Given the organization's key role in reliably creating cures and preventing errors, the question is not whether to create organizations capable of providing patient relief, but how. Performance improvement in health care delivery ultimately means the better application of medical knowledge and must address three key underlying problems: not knowing what to do, not doing what we know, and not doing it well. This is predominantly a management problem. It cannot, in the final analysis, be achieved by policy means acting at a distance. Policy interventions, such as new financing and payment models or health plan contracts, can only provide an incentive for change. Nor is it simply a matter of adopting wholesale a successful management model from another industry. It is more difficult than this. For improved performance to be realized, managers acting locally need to design processes and organizations that are more effective at executing on the knowledge for care.

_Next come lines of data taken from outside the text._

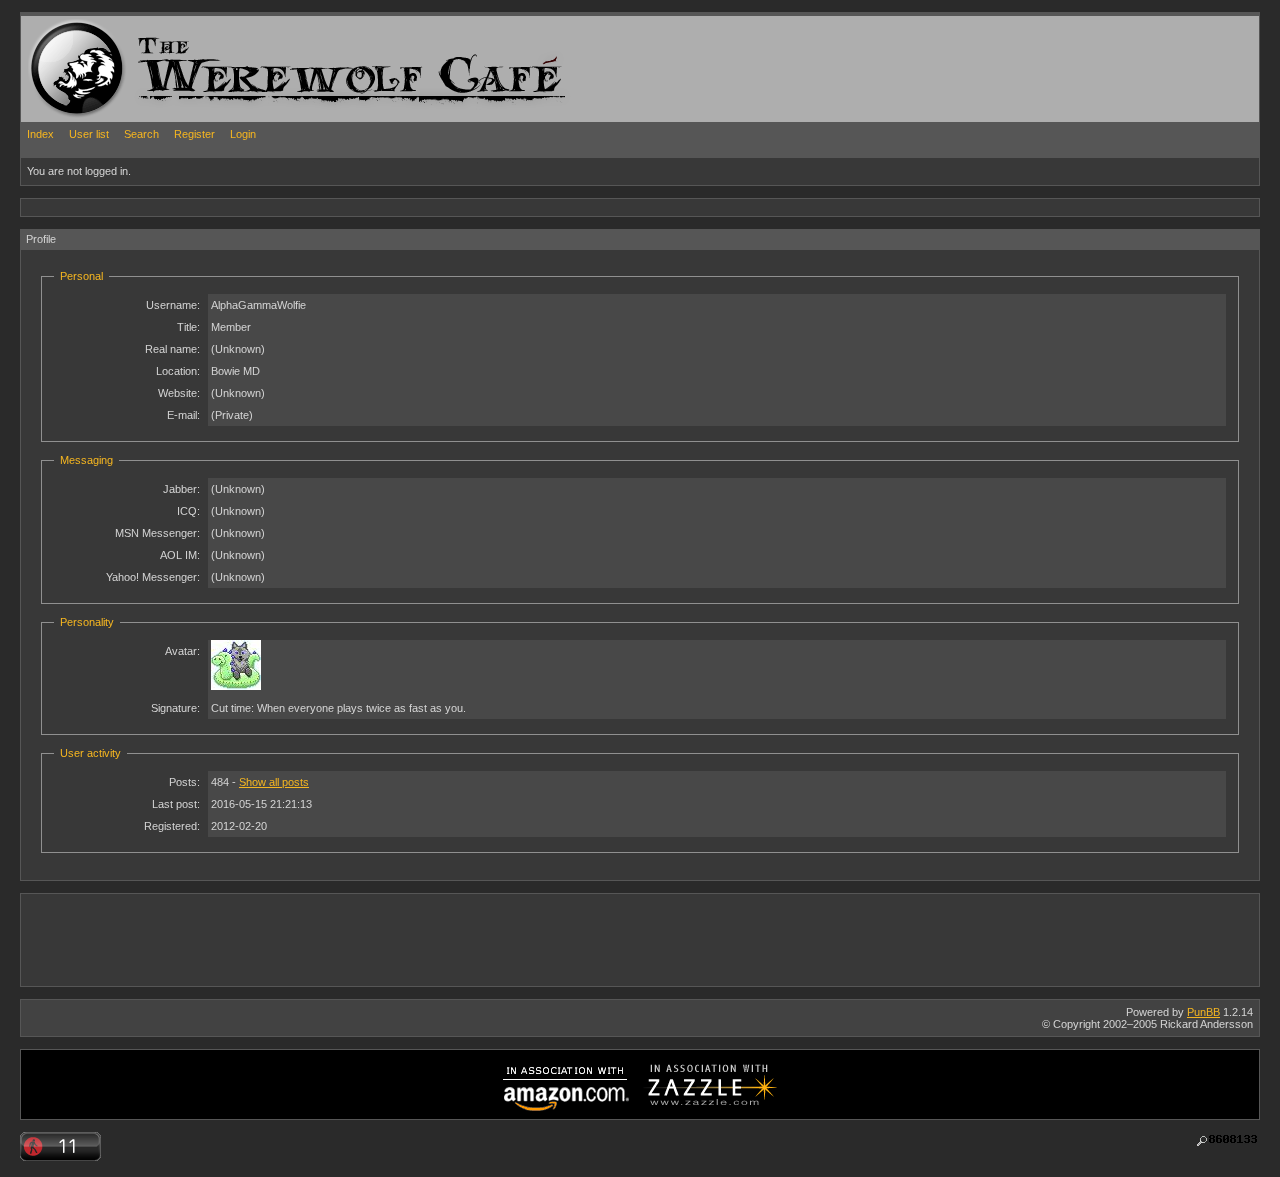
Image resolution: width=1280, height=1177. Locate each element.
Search (141, 134)
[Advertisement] (385, 206)
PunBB (1203, 1012)
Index (40, 134)
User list (89, 134)
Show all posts (274, 782)
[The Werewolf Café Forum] (77, 68)
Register (194, 134)
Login (243, 134)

Although the previous chapters have described some principles for designing care, and several specific designs, they have deliberately not specified a dominant design, arguably because none exists. Local conditions—for example, patient needs, regulatory constraints, human and technological resources—vary to such an extent that each organization, even when applying the same principles, will likely arrive at a different operating system design. Instead, this book has focused on the design principles of and capabilities for two key operating systems that need to be deliberately designed if they are to perform optimally: the operating system for delivering the care that we know, and an operating system for creating new knowledge about which care to deliver in the future and how to better deliver it. Central to understanding how to design processes and operating systems is an understanding of the nature of clinical processes and the relationship between the medical knowledge, care processes, organizations, and practitioners.

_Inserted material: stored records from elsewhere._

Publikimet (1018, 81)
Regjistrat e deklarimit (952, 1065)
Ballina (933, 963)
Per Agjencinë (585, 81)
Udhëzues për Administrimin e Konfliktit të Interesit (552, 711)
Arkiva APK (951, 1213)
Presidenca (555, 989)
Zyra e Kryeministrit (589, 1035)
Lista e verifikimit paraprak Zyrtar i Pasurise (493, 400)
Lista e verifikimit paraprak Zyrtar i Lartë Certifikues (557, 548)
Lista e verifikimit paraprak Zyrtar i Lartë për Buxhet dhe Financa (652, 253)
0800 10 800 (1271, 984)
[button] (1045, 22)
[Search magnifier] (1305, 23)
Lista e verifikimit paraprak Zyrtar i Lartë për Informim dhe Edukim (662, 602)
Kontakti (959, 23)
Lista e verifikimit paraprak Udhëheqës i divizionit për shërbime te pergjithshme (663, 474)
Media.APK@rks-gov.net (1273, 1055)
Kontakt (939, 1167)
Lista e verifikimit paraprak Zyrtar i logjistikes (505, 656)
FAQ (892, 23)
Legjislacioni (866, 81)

The book has also focused on the dynamic relationship between the above two operating systems. Because each of the four components of a system for delivering health care continues to change, ongoing redesign—that both reacts to, and creates, new knowledge and then implements it in the care of the next patient—will be a constant feature of managers' and clinicians' working lives. Understanding the relationship between the four components, and between the operating systems for delivering care and learning from care, will be essential for care delivery organizations as they think through how they will approach care in the future and how they will cope with this constant change. The capacities to do the redesign work, and to accept the results of the redesign, are perhaps the most important capability an organization can have and value.... [W]ithout deliberate design, health care delivery organizations will continue to disappoint.